AI, Radiology Workflow, and Liability: Michael Bernstein, MD
Michael Bernstein, MD, discusses how AI-assisted radiology workflows affect liability, automation bias, and patient safety in diagnostic imaging.
As artificial intelligence (AI) becomes more embedded in diagnostic imaging, questions are emerging about how AI affects physician decision-making, patient safety, and legal liability.1
In this interview with The American Journal of Managed Care® (AJMC®), Michael Bernstein, MD, an experimental psychologist and assistant professor in the department of diagnostic imaging at the Warren Alpert Medical School, discusses how AI-assisted workflows influence liability perceptions, cognitive bias, and the future of radiology practice.
This transcript was lightly edited for clarity.
AJMC: Your study suggests that workflow, specifically whether radiologists interpret images once or twice when using AI, can influence how jurors perceive liability. How might these findings inform best practices for integrating AI into radiology workflows in real-world clinical settings?
Bernstein: These findings point to a likely trade-off that radiology practices should consider. While having radiologists interpret imaging twice will increase read time, our work suggests that it will decrease legal liability when the radiologist ultimately fails to catch a pathology.
AJMC: The results show that jurors were significantly more likely to side with the plaintiff when radiologists performed a single read after seeing AI feedback. What does this suggest about how clinicians should balance efficiency with safeguards against automation bias when using AI-assisted diagnostics?
Bernstein: Yes, this is exactly what I was getting at above. However, the question of how to balance these factors is a consideration that can only be resolved by individual practices. The pros and cons of weighing legal liability with efficiency will vary from one setting to another, and each must consider those trade-offs independently.
AJMC: AI is often promoted as a tool to improve diagnostic accuracy and reduce missed findings. Based on your findings, do you think certain workflow models, such as independent reads before consulting AI, could also help mitigate diagnostic risk and improve patient safety?
Bernstein: AI is indeed often discussed in that manner, and there is emerging evidence to suggest that radiologists have greater diagnostic accuracy, in totality, when using an AI. Interestingly, though, our work showed that in the circumstances where AI makes a mistake, it can cause radiologists to also make an error when they were correct without the use of AI.
More research is needed to examine this and related questions empirically. However, based on decades of research in cognitive science, it is likely the case that specific AI workflow models could be optimized to improve a radiologist's diagnostic performance.
AJMC: Public trust plays a critical role in the adoption of AI in health care. Do you think patients may view AI-assisted diagnostics as increasing accuracy and safety, or could high-profile malpractice cases involving AI undermine confidence in these technologies?
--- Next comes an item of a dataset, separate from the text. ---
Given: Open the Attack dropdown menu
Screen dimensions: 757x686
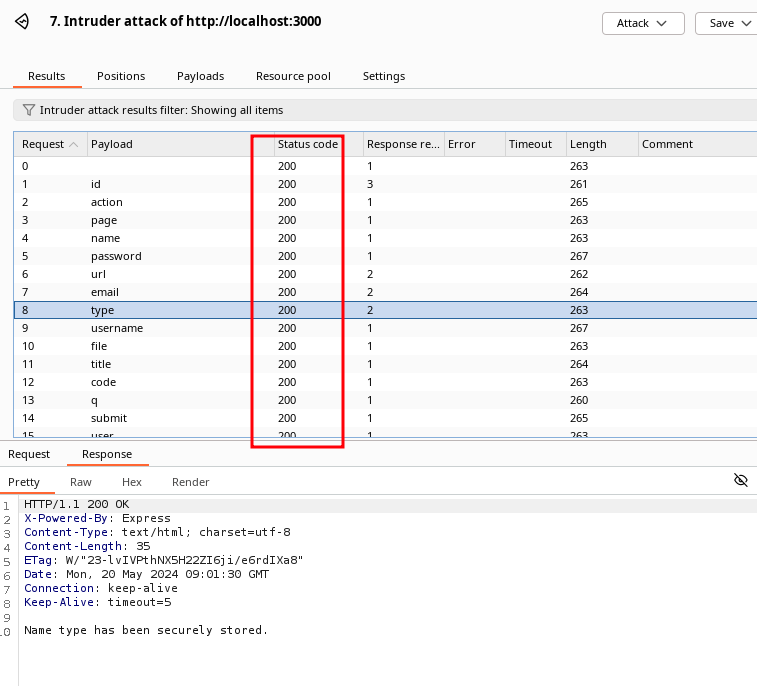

Bernstein: Some of our other experiments found that when people were aware of the AI error rate, they were more sympathetic to a radiologist who incorrectly disagreed with the AI. As we allude to in the
However, informing people of the error rates of AI may reduce this inflated view of what AI can accomplish. In other words, I certainly think it is the case that patients may view AI-assisted diagnostics as increasing accuracy and safety, but it's important for everyone to understand the limitations of AI so that expectations can be appropriately calibrated. And our research suggests that doing so (by informing people of the error rates, as mentioned above) mitigates the radiologist's legal liability.
AJMC: The study highlights the potential for AI to influence physician decision-making and cognitive biases such as anchoring or automation bias. What safeguards (eg, technological or procedural) do you think are most important to ensure AI supports, rather than overrides, clinical judgment?
Bernstein: This is an ongoing area of investigation. The study obviously points to one possible solution: having radiologists interpret images twice: once before, then with AI.
This is yet another trade-off that practices must consider for themselves—more conservative thresholds will result in fewer instances of AI incorrectly determining a case is negative (and thus no radiologist interpretation is needed), but at the cost of more total cases a radiologist will need to interpret. Other, related projects on this topic are underway, and I'm more than happy to discuss those results once published.
AJMC: Looking ahead, what additional research is needed to understand how AI integration in radiology affects not only liability but also real-world patient outcomes, such as diagnostic accuracy, treatment timing, and long-term health results?
Bernstein: Examining how AI integration impacts patient outcomes often requires that investigators utilize what is called a multi-case multi-reader design. In this design, radiologists interpret the same set of cases under different AI integration models so that we can compare diagnostic performance. These studies can be time- and resource-intensive but are the best way to examine how a radiologist's performance differs between various AI-integrated workflow options.
Another area that is worth exploring is AI integration into a patient's online portal. For instance, we conducted one study that looked at (among other outcomes) how the inclusion of AI reports into a patient portal for mammography would impact a patient's follow-up behavior (eg, seeking a second opinion).
References
1. McCrear S. AI double reads may reduce radiologist malpractice liability. AJMC®. March 11, 2026.